While celebrating the Fourth of July, perhaps it is time to celebrate our independence from cancer fears as well.
PUBLISHED July 10, 2018
Dana Stewart was diagnosed with breast cancer in 2010 at the age of 32. She is the co-founder of a cancer survivorship organization called The Dragonfly Angel Society. She volunteers as an advocate and mentor, focusing on young adults surviving cancer. She enjoys writing about life as a cancer survivor, as well as connecting survivors to the resources, inspirations and stories that have helped her continue to live her best life, available at www.dragonflyangelsociety.com.

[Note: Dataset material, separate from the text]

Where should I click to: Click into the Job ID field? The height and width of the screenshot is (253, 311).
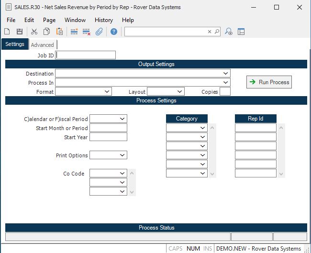pyautogui.click(x=86, y=55)
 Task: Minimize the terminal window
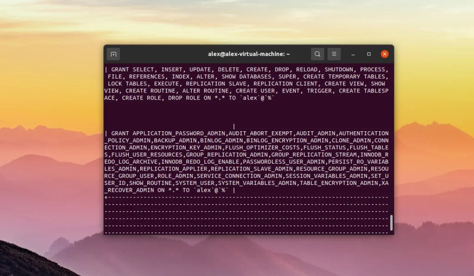coord(353,54)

I was thinking about Independence Day this week, and was wondering if or how it can be related to cancer. I am always trying to figure out ways to break the ties that cancer, in its eyes, so lovingly tied around my body. Even eight years after being diagnosed with breast cancer, I still feel the pulls and strains of the disease. My biggest struggles come from fears and anxiety that the cancer will come back. No matter what I do, I can't completely shake the thoughts. I am much better than I used to be, but still not completely rid of those fears.

I often fantasize about what it would be like to never fear cancer again. I wonder what it would be like to walk or run anywhere and not have cancer keep time with me. Unfortunately, everywhere I go, those cancer fears manage to tag along or sneak up on me when I am not looking. I honestly cannot remember how it felt to be me before cancer struck. I can certainly recall not fearing cancer, but that had a different feel back then. Back then, I thought I was invisible and figured cancer would never strike me. After it reared its ugly head, all that changed, obviously.

As I talk to other cancer survivors, I know I am not the only one who feels this way. After all, aren't we taught that this is our new normal? This is our life now. No, we don't have to define ourselves as cancer survivors, but we are different people as we step onto the other side of a cancer diagnosis. But how do we detach from those fears and anxieties that cancer brings with it? I have been wondering for years. I was a bit enlightened this past Fourth of July as I was thinking about what that day meant to America. We know this is the day that the colonies declared their independence from the British Empire and that they were forming their own new nation. As cancer survivors, can't we do the same? I don't think it is quite as big of a stretch as it sounds. Let me explain.

When we were diagnosed with cancer, we didn't get much of choice, right? We didn't choose to get cancer. We didn't hope for it. It just happened for whatever reason. We were told to do treatments and maybe got some choices in what kind of treatment, but that was about it. Then as we progress through our treatment and survivorship, we realize we are always somehow tied to cancer. For some, it's continued active treatment and fears that tend to stick around. For others, active treatment ends, and fears tend to stick around on that path as well. See what's in common? The fears and anxieties seem to always be present no matter what our treatment path is. For some it might not be as prevalent. Maybe it only comes up with a scan or the next doctor appointment. For others, it might be the anniversary of diagnosis, aches and pains, or some other trigger. However, for the majority of us, the reminder of cancer always lives nearby. So, what do we do?

Maybe it's time as cancer survivors, we declare our own independence – an independence from cancer. No need to sign anything or make any big production. You obviously can if you want. More so, maybe it's just an idea we tell ourselves. For me, I'd like to say to cancer that enough is enough. I am tired of being bogged down by feelings of fear, anxiety, despair and distrust in my body. I'd like to think that from this day forward I can change my opinion of cancer and how I view it. I'd say that from this day forward I am going to take a stand against the fears and let them know that I know they are there, but I refuse to let them control me. Lastly, I think it would be easiest to make this pledge on a day that I will certainly remember. Perhaps the reminding factor could be on the Fourth of July when America celebrates its independence, I could also remember to celebrate my independence from the cancer fears and anxiety that is always tailing me.